Sadly, this dream has no chance of coming true. Sure, I’ll get one week off from my job, and I’m grateful for that small reprieve (two weeks would be even better). Traditional college students enjoy a week (or more) away from their classes. Not me.
I’ll still have to log in and go to class at least three days, wade through myriad posts about journalism or English (my classes for this term) and read too many chapters in my textbooks. In fact, my assignments for the week include facilitating the discussion in my English class and interviewing suspects for my final story in journalism. Hurray! What’s a little extra work? It’s not like I have to go to my day job or anything.
Spring Break Traditions
Since 2006, our family of four has headed off on various jaunts during this last week of March. During that first spring break, we headed off with our camp trailer and some friends who had a motor home to the Oregon Caves and California Redwood National Forest. It rained most of the time, but we still managed to bond and make memories. Trips to Washington D. C., Seaside, Oregon, Disney World in Orlando, FL, and Long Beach, Washington followed. Until last year, these times centered on family first and everyone had a say in the venue and agenda.

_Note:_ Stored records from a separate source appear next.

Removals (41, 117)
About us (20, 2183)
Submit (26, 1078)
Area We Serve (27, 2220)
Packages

Last year, I took my laptop computer along and my textbooks. I managed to squeeze my schoolwork in around hikes, walks on the beach, jaunts to various lighthouses and riding go-carts. After all, my kids take an Xbox 360 with them everywhere. I even managed to read a novel for “fun.” I say this because I read The Time Traveler’s Wife and spent the last 75 pages of the book bawling my eyes out. None of my men understand why I choose to finish reading books which drain every ounce of emotion from my body.
This year, we will spend one night at a motel in Seaside. The box office beckons with The Hunger Games. Both of the boys have to visit the dentist for semi-annual cleanings. Yard work and spring cleaning vie for equal attention.
Since it would be a shame to dip into those 40+ days of sick leave I’ve accrued, I took the liberty of booking some important appointments during this “week off.” I have a meeting with my academic advisor, a facial, a doctor’s appointment and a pedicure planned. My sons will head off to be fitted for tuxedos as they’re scheduled to be groomsmen at a wedding in June.
I’m grateful my 21-year-old and 18-year-old deign to devote their downtime to a family cause. Maybe they’re as attached to those old traditions as I am. Maybe they want to hang onto “family time” for another year.
Even if my time won’t be 100% free from scholastic endeavors, I’m looking forward to spending a few precious moments with the three most important people in my life. Sleeping in, not reporting for work and getting pretty toes are just nice side benefits.